:: Rows ::

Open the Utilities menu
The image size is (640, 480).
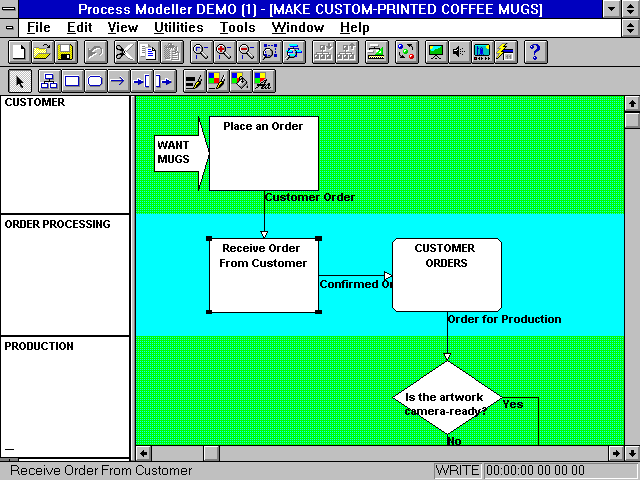click(179, 28)
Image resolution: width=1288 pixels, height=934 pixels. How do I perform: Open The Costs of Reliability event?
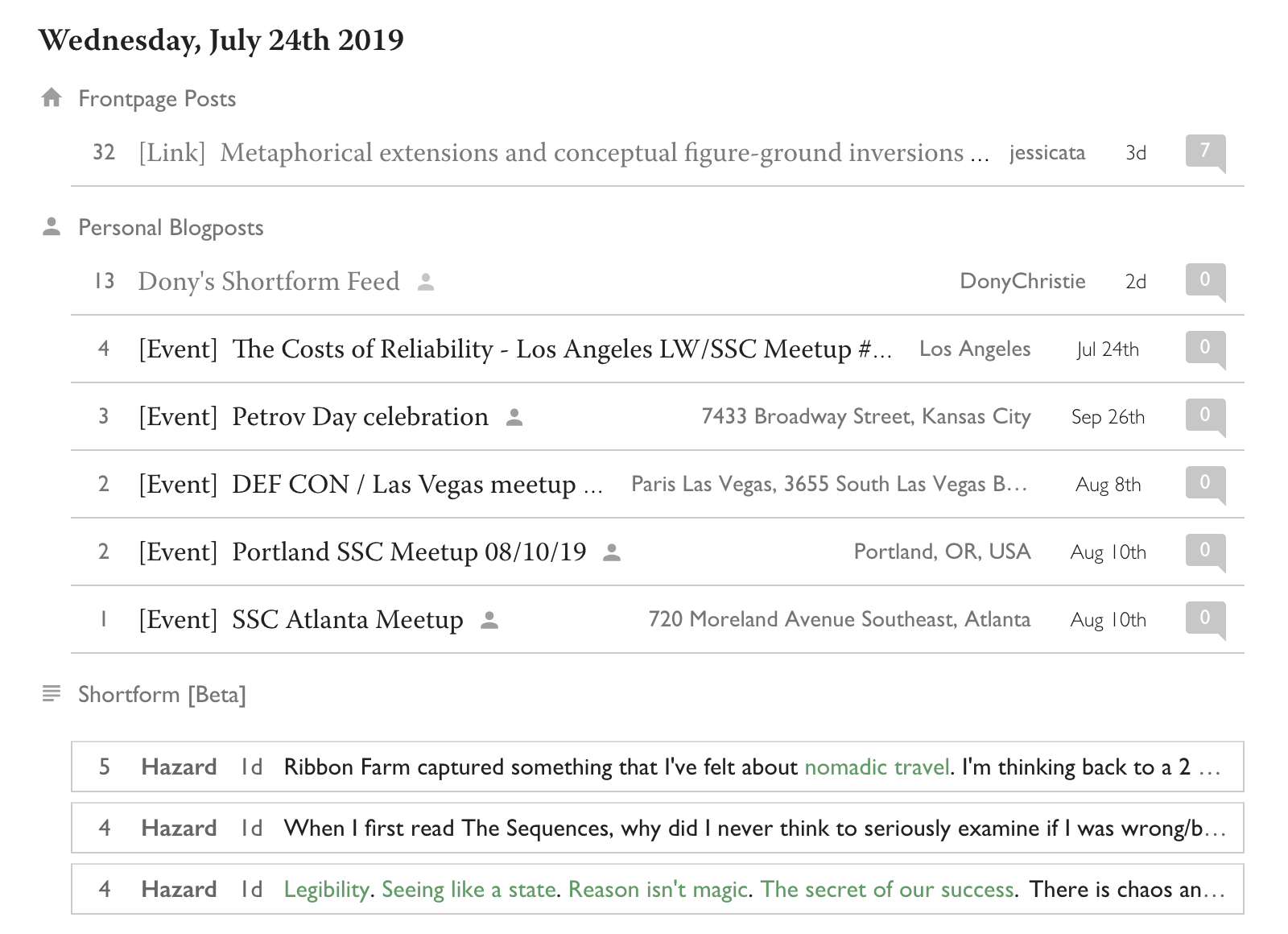click(x=562, y=349)
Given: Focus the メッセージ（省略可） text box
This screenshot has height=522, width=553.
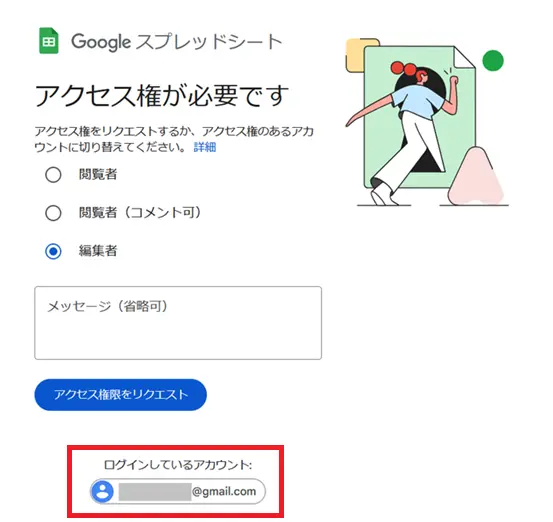Looking at the screenshot, I should (178, 323).
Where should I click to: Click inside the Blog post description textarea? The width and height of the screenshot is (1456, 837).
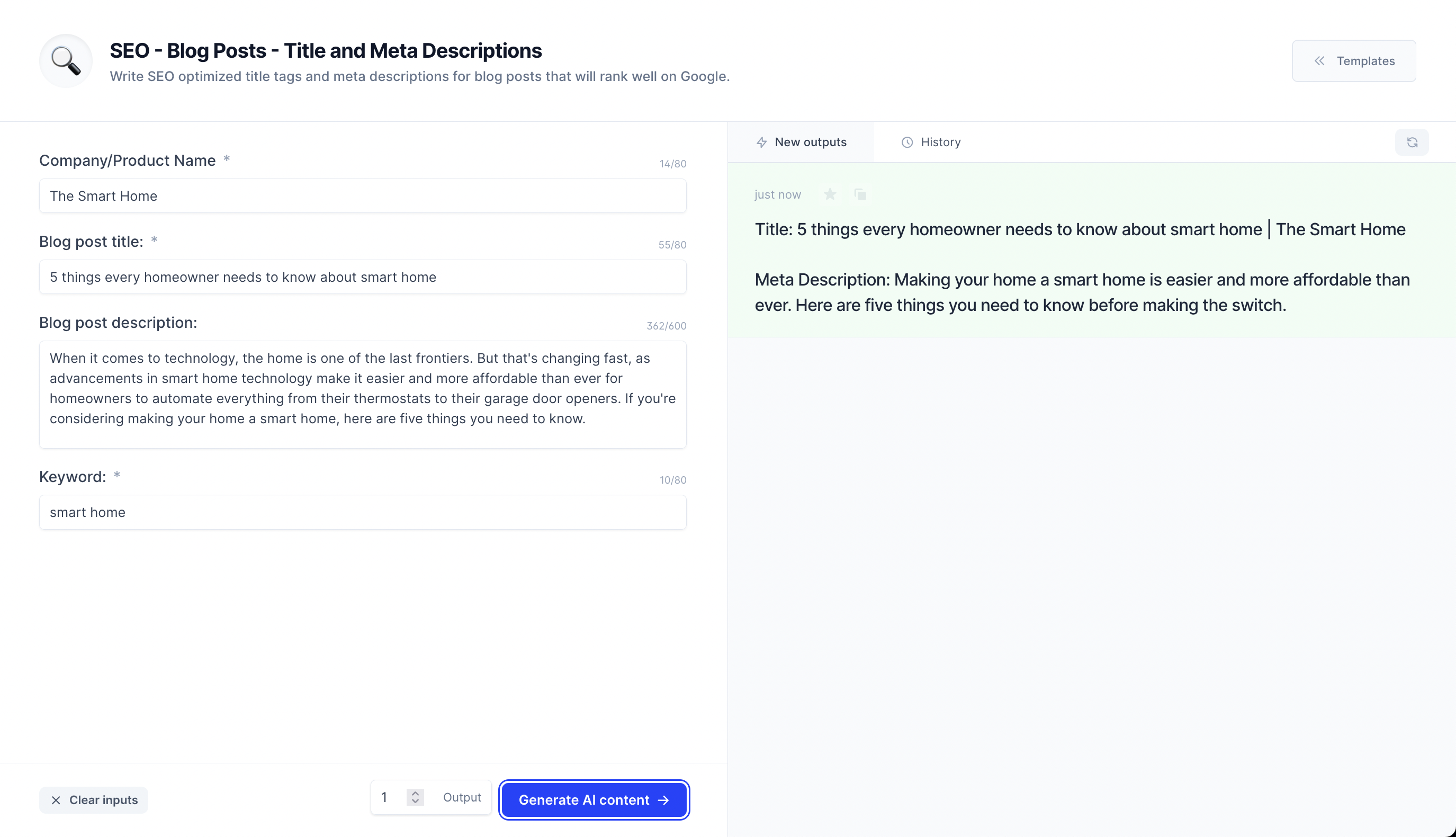click(363, 394)
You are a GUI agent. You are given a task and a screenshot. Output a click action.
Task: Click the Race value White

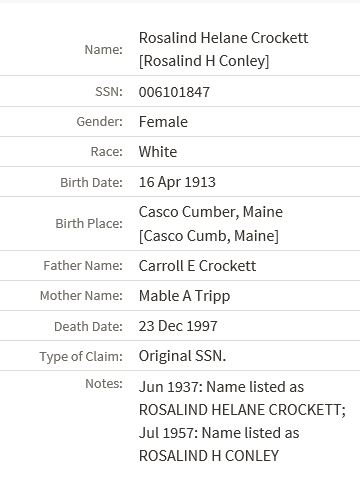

:::

## What is expected
Pick out each line in the listing above that contains the word "height" and copy those lines unchanged.

## Answer for the task
Image resolution: width=1288 pixels, height=934 pixels. How do I perform: Open The Costs of Reliability event?
This screenshot has height=522, width=553.
Where should I click to: Click inside the Blog post description textarea? The width and height of the screenshot is (1456, 837).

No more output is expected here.